Oncology Center, Johns Hopkins Hospital [S. H. K., M. M., R. J., J. H. S.], and Department of Pharmacology, Johns Hopkins University School of Medicine [S. H. K., J. H. S.], Baltimore, Maryland 21205

The lamins, an intranuclear class of intermediate filament proteins, are major structural proteins of the nuclear envelope. In the present study, the three abundant mammalian lamins (lamins A, B, and C) were observed to be present in roughly equivalent amounts in the Calu-1, Calu-3, H157, and SK-MES-1 non-small cell lung cancer lines. In the small cell lung cancer lines OH-1, OH-3, NCI-H82, NCI-H209, and NCI-H249, levels of lamin B were similar to those observed in the non-small cell lines, but the levels of lamins A and C were diminished by 80%. The relationship between lung cancer phenotype and lamin expression was explored further in the NCI-H249 small cell line. Introduction of the v-ras^H oncogene into this line gives rise to a cell line (NCI-H249ras^H) with many features of large cell carcinoma of the lung (Falco, J. P., Baylin, S. B., Lupu, R., et al. J. Clin. Invest., 85: 1740–1745, 1990). Concomitant with the v-ras^H-induced change in phenotype, a > 10-fold increase in the amounts of lamins A and C was observed. Levels of the cytoplasmic intermediate filament protein vimentin also increased. In contrast, levels of a variety of nonlamin nuclear polypeptides including topoisomerase I, topoisomerase II, poly(ADP-ribose) polymerase, and the nucleolar protein B23/nucleophosmin did not change. Comparison of polyadenylated RNA from NCI-H249 and NCI-H249ras^H cells on Northern blots revealed similar levels of the mRNA for lamin B but higher levels of the mRNAs for lamins A and C in the v-ras^H-expressing cell line. These observations provide evidence for differences in nuclear envelope structure in histologically different neoplastic cells derived from the same epithelial cell system and suggest that differences in lamina structure result from phenotype-specific differences in lamin gene expression.

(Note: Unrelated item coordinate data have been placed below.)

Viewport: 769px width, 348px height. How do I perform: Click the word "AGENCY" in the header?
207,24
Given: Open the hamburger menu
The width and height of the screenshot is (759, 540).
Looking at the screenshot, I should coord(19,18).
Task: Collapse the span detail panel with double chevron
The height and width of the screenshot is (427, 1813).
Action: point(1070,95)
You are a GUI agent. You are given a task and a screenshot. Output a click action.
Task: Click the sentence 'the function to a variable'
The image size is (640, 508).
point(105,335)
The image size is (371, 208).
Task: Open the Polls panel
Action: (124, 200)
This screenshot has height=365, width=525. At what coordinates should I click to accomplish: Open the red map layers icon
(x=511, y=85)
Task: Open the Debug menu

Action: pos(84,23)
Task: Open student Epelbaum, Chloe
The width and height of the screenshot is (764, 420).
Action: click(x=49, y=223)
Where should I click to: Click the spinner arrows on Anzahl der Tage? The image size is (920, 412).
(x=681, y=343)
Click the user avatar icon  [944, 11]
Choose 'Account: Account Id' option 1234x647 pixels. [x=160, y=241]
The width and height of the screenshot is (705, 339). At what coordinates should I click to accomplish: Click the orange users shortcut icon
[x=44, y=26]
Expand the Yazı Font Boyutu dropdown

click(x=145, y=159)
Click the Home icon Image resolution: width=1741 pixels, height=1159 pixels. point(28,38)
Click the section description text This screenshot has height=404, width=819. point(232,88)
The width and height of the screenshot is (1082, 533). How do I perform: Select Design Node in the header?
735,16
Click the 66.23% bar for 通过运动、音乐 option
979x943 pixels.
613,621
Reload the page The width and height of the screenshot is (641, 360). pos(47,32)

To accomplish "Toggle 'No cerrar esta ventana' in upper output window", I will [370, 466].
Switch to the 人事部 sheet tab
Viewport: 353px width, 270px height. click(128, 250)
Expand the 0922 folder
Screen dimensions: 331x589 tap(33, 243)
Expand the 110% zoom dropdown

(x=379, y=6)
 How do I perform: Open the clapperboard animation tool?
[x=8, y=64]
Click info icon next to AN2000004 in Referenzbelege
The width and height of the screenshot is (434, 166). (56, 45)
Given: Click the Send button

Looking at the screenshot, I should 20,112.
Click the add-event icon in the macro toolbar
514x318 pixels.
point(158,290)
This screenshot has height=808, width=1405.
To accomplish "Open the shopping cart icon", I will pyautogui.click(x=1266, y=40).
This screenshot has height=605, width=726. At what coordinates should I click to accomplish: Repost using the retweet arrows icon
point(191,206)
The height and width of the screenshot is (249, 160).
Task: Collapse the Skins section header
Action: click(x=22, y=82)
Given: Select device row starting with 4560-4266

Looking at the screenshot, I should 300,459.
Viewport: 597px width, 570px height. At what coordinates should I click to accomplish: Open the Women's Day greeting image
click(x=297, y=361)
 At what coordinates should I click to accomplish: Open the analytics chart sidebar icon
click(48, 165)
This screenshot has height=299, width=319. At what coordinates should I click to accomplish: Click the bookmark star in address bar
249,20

¹ These studies were supported in part by grants from the W. W. Smith Charitable Trust, the NIH (CA 06973, CA 08207), the Andrew Mellon Foundation, the American Cancer Society (Maryland Division), and an American Society of Clinical Oncology Young Investigator Award (to M. M.).

² To whom requests for reprints should be addressed, at Oncology 1–127, Johns Hopkins Hospital, 600 N. Wolfe Street, Blatimore, MD 21205.

Received 8/ 7/90. Accepted 10/25/90.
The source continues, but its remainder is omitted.